▶ _Passage provided_
☆ ☆ ☆ ☆
I am a senior researcher at the Chair of Systems Design at ETH Zürich, and hold a Doctorate in Data Science from ETH Zürich.
I explore the resilience and dynamics of complex systems using network science and advanced data-driven modeling. My current focus is on modelling and understanding the resilience of pharmaceutical supply chains using variable length markov chain models and graph theory. Here you can find a press release about our recent work on this topic.
Resilience in Social-Economical Systems
My goal is to understand how social organizations manage and recover from disruptions. This involves developing resilience metrics based on data analysis. Leveraging data science, network science, Bayesian statistics, machine learning, and statistical physics, I create models that reveal the underlying mechanisms of resilience in complex systems.
Statistical Models for Network Data Analysis:
I develop inferential models for analyzing temporal and multi-edge network data, crucial for examining social dynamics. My work includes creating methods for studying repeated interactions within social, economic, and political networks and understanding temporal correlations in network data. A significant part of my research is devoted to the generalized hypergeometric ensemble of random graphs (gHypEG), a model that captures tailored to the study of multi-edge network data, facilitating the inference of significant relationships and the regression analysis of complex networks.
The R package ghypernet offers an Open Source toolkit for employing gHypEG models, enabling researchers to analyze and interpret network data effectively.
☆ ☆ ☆ ☆
▶ _Problem set_
(1) Reproduce the researcher profile above word for word, from "I explore the" to "in complex systems.".
(2) In the researcher profile above, what does the R package ghypernet offer?
☆ ☆ ☆ ☆
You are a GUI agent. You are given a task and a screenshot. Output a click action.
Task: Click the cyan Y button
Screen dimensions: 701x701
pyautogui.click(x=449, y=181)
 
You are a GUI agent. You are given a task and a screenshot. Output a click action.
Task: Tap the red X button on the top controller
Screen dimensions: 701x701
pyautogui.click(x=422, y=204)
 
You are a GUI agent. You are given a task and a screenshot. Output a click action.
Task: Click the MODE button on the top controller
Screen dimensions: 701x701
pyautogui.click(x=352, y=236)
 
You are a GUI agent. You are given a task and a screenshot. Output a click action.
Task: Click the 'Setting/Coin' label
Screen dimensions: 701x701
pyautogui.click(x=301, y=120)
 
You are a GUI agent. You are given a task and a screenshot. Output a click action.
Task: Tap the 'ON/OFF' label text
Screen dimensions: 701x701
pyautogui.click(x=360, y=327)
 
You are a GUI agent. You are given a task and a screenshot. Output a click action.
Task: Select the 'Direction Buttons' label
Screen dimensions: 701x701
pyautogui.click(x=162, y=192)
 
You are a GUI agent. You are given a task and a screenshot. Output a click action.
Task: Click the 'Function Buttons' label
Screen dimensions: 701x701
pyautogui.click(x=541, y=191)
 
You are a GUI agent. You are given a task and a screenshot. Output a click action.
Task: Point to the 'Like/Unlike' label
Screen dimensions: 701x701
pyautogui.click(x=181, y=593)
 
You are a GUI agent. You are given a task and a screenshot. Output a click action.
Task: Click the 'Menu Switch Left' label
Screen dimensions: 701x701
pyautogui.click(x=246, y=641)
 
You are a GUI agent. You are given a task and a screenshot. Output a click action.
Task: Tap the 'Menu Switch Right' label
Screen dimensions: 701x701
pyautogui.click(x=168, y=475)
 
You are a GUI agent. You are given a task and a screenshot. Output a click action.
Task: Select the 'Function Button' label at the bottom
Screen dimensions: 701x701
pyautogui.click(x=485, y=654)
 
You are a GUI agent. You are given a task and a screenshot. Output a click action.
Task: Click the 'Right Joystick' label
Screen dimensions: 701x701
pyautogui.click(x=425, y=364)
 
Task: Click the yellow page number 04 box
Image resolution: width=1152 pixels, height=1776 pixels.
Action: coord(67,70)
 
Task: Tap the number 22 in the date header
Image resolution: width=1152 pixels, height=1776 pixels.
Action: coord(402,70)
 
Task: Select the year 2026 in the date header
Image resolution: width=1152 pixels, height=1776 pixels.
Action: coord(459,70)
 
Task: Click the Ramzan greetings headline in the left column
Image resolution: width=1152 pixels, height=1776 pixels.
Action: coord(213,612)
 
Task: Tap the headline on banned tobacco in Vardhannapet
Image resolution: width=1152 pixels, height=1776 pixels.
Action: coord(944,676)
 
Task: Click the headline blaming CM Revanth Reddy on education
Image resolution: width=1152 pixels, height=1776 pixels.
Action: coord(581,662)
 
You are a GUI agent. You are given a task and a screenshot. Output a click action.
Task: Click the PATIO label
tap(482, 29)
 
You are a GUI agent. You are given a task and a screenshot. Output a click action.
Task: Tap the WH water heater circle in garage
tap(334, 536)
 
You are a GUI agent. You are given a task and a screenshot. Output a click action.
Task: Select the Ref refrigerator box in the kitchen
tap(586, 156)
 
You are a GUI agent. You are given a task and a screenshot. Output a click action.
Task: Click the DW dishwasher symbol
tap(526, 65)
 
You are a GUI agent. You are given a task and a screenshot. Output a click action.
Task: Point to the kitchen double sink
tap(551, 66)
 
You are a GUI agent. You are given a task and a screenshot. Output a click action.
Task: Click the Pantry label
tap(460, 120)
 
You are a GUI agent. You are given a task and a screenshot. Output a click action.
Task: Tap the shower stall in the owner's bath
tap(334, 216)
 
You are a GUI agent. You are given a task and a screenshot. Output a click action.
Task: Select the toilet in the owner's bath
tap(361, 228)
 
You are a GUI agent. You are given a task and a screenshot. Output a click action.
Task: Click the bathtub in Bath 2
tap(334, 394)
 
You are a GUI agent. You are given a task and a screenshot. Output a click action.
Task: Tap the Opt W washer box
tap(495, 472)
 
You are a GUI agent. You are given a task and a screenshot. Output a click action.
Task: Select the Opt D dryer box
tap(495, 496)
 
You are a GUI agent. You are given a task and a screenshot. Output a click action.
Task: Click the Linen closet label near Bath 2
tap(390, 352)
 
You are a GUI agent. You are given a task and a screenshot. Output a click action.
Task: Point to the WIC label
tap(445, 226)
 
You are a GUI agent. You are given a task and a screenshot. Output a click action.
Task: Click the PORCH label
☆ ☆ ☆ ☆
▶ _Task-by-task results_
(1)
I explore the resilience and dynamics of complex systems using network science and advanced data-driven modeling. My current focus is on modelling and understanding the resilience of pharmaceutical supply chains using variable length markov chain models and graph theory. Here you can find a press release about our recent work on this topic.
Resilience in Social-Economical Systems
My goal is to understand how social organizations manage and recover from disruptions. This involves developing resilience metrics based on data analysis. Leveraging data science, network science, Bayesian statistics, machine learning, and statistical physics, I create models that reveal the underlying mechanisms of resilience in complex systems.

(2) It offers an Open Source toolkit for employing gHypEG models.